Подобно офицерам, и солдаты каждый свой шаг начинали считать достойным награды. В конце года, уже после заключения мира, наши госпитали были расформированы, и команды отправлены в полки. Солдаты уходили, сильно пьяные, был жестокий мороз, один свалился на дороге и заснул. Его товарищ воротился за полверсты назад и сказал, чтобы пьяного подобрали. Назавтра он является к главному врачу и требует, чтоб его представили к медали «за спасение погибавшего».
— Ты с ума сошел?!
— Никак нет! Я вас покорнейше прошу, как я его спас, то желаю медали… Как вам будет угодно!
— Да, дурья голова, пойми ты! Медаль дается, когда человека спасают с опасностью жизни. А ты что, — версту лишнюю прошел, и за это требуешь медали!
— Как вам будет угодно! Не представите, буду жаловаться… За что обижаете?
Мы, младшие врачи госпиталя, были уже представлены главным врачом к Станиславу третьей степени и получили его за полное ничегонеделание в бою на Шахе. Теперь, после мукденского боя, главный врач представил нас к Анне третьей степени с мечами. Сестер он представил к золотым медалям на анненской ленте, а старшую сестру, уже имевшую золотую медаль, — к серебряной медали на георгиевской ленте. В мотивировке представления было сказано, что мы перевязывали раненых под огнем неприятеля. Мы смеялись и возражали, что перевязывать мы уж потому не могли, что у нас не было даже перевязочного материала. Только старшая сестра, которой для службы в ее общине очень была важна георгиевская ленточка, упорно, под всеобщими улыбками, утверждала, что она перевязывала под огнем. Главный врач всех нас в душе ненавидел, мы, не стесняясь, смеялись при нем над наградами, но он все-таки представлял нас к орденам, потому что это было выгодно; если отличились все его подчиненные, — ясно, и сам он заслуживал награды.
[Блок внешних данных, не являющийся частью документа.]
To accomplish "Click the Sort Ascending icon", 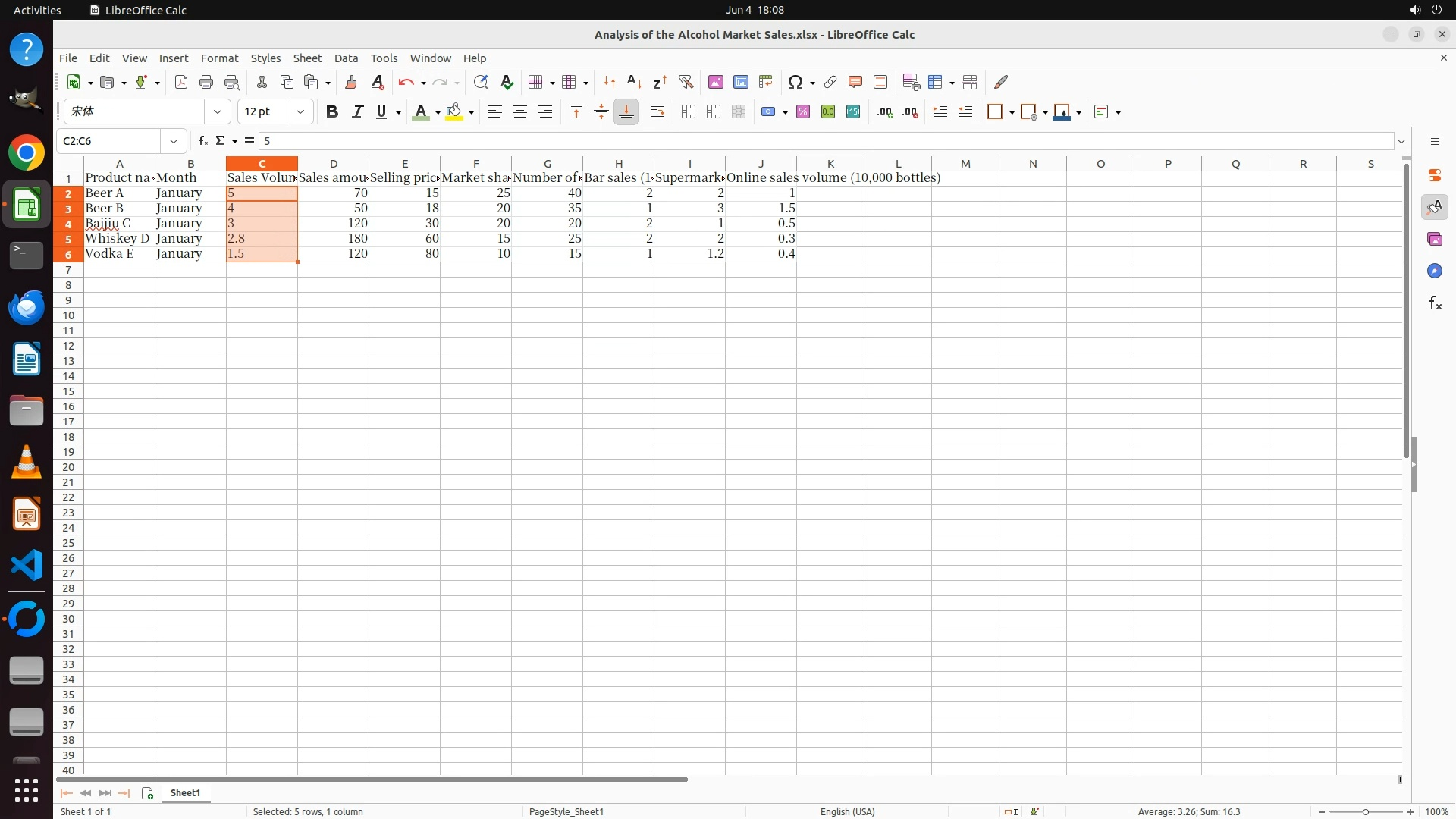I will [x=634, y=82].
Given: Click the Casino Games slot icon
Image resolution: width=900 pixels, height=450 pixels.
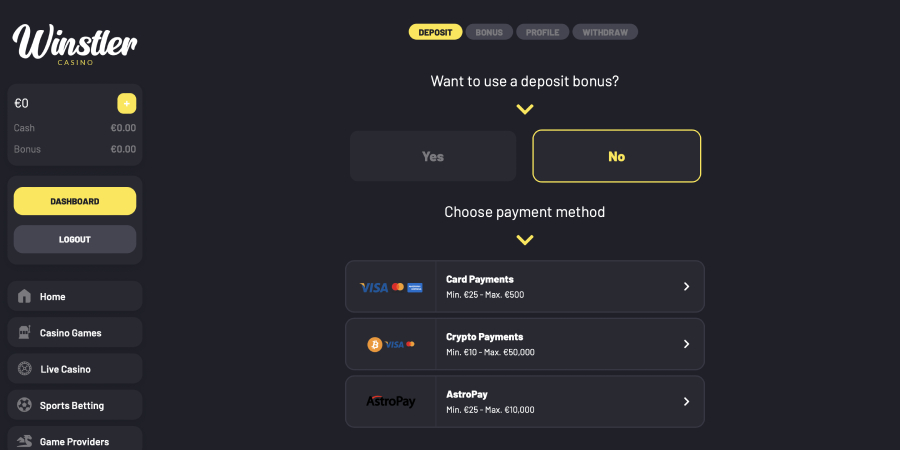Looking at the screenshot, I should (25, 333).
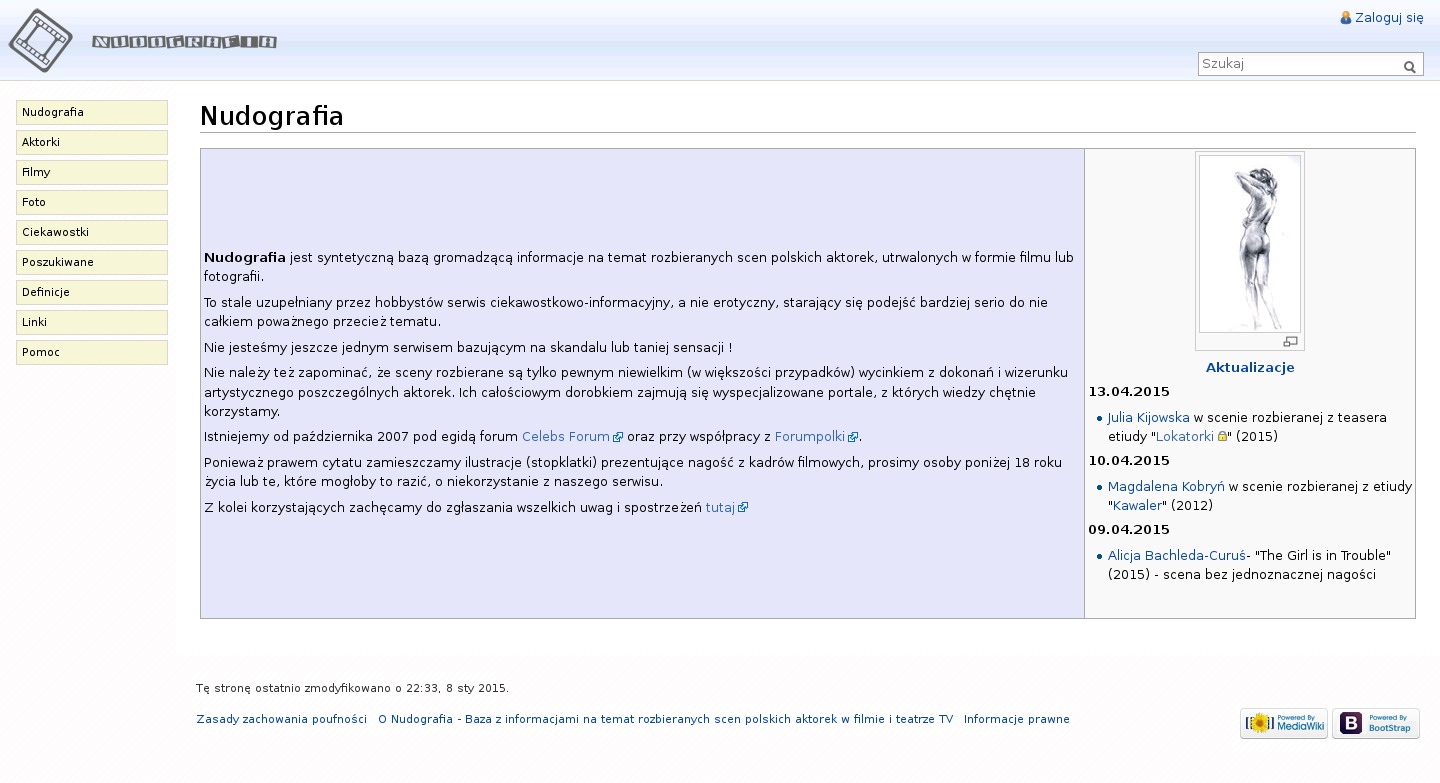The image size is (1440, 783).
Task: Click the Zaloguj się login link
Action: 1388,18
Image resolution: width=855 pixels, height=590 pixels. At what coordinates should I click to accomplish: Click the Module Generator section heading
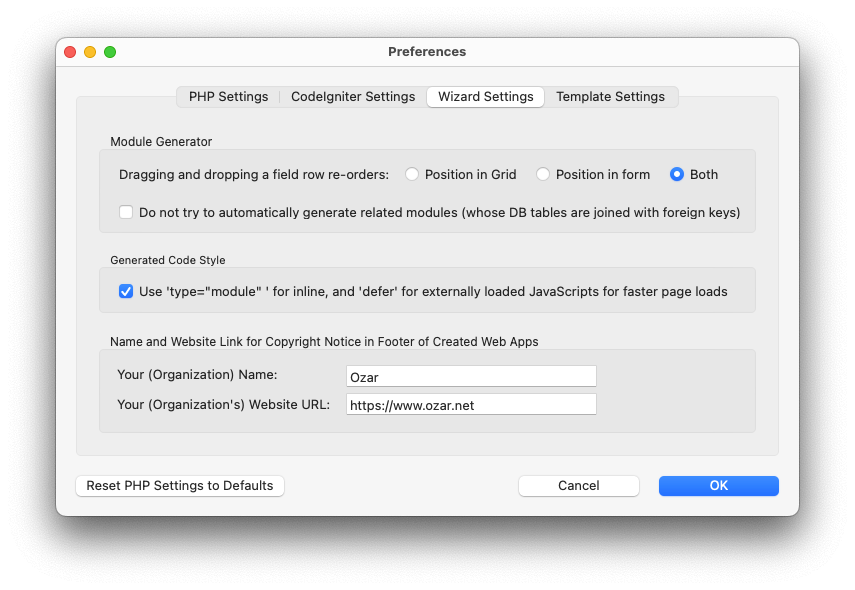(x=161, y=142)
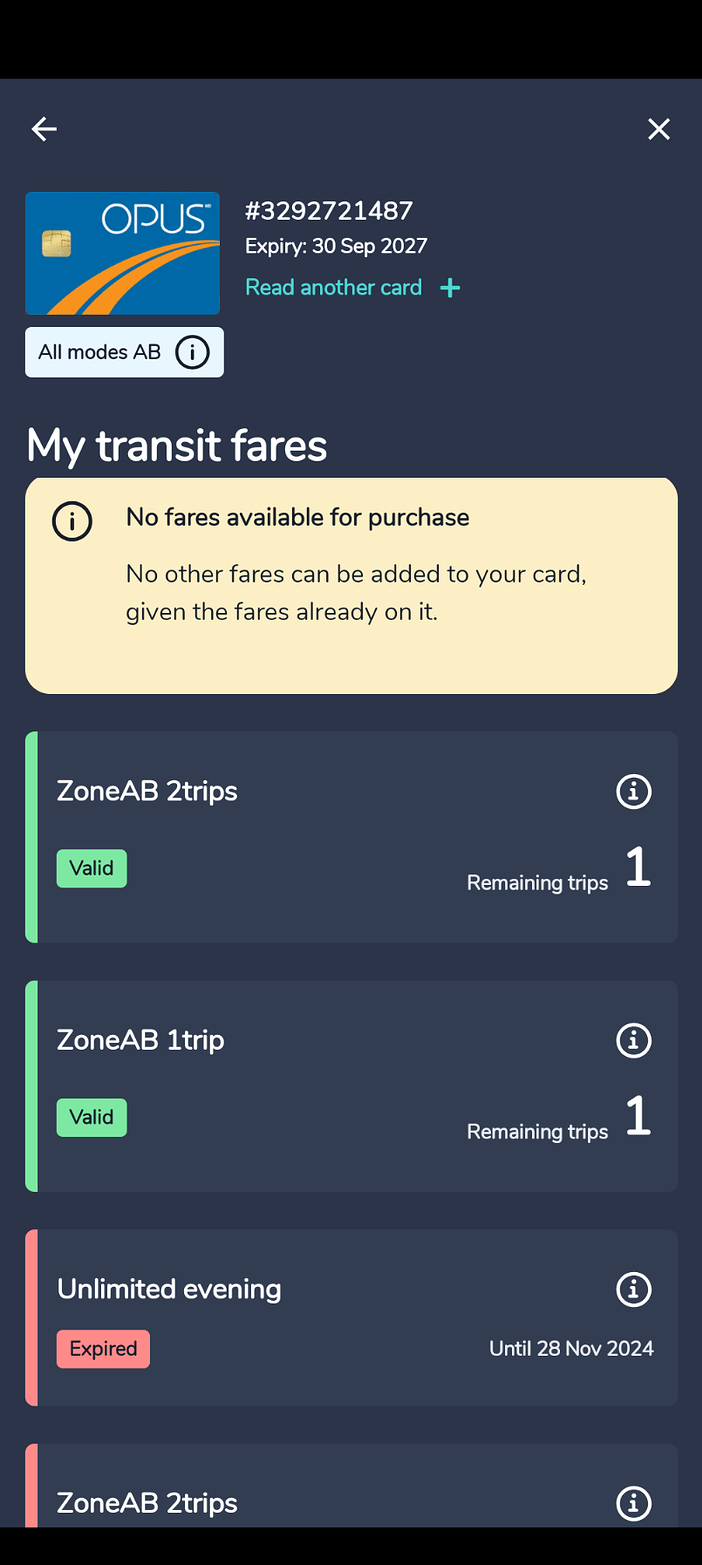
Task: Tap the OPUS card image
Action: (x=122, y=253)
В султановеком госпитале дело было поставлено еще шире. Султанов представил Новицкую к золотой медали на георгиевской ленте, остальных сестер — к серебряным медалям на георгиевской ленте. Обо всех, разумеется, также было написано, что они перевязывали раненых под огнем неприятеля и что при этом особенно отличилась своею самоотверженностью сестра Новицкая.
Но начальник дивизии был у нас теперь другой. Еще к новому году прежний начальник дивизии, вялый и покладистый старик, расстроился нервами и эвакуировался в Россию. На его место попал генерал умный, энергичный и самостоятельный. В конце мукденского боя, во время всеобщей паники, он в порядке привел свою дивизию с левого фланга к железной дороге и задержал наседавших японцев. Рассказывали, что Куропаткин сказал ему: «встречаю первого генерала, который не потерял головы». Этот генерал совсем не хотел считаться с особенными симпатиями, которые питал корпусный командир к султановскому госпиталю. За неделю до мукденского боя он делал инспекторский смотр обоим нашим госпиталям, нашел у Султанова людей плохо устроенными, лошадей худыми, изнуренными, отчетность запущенною и в приказе по дивизии сделал всемогущему Султанову резкий выговор.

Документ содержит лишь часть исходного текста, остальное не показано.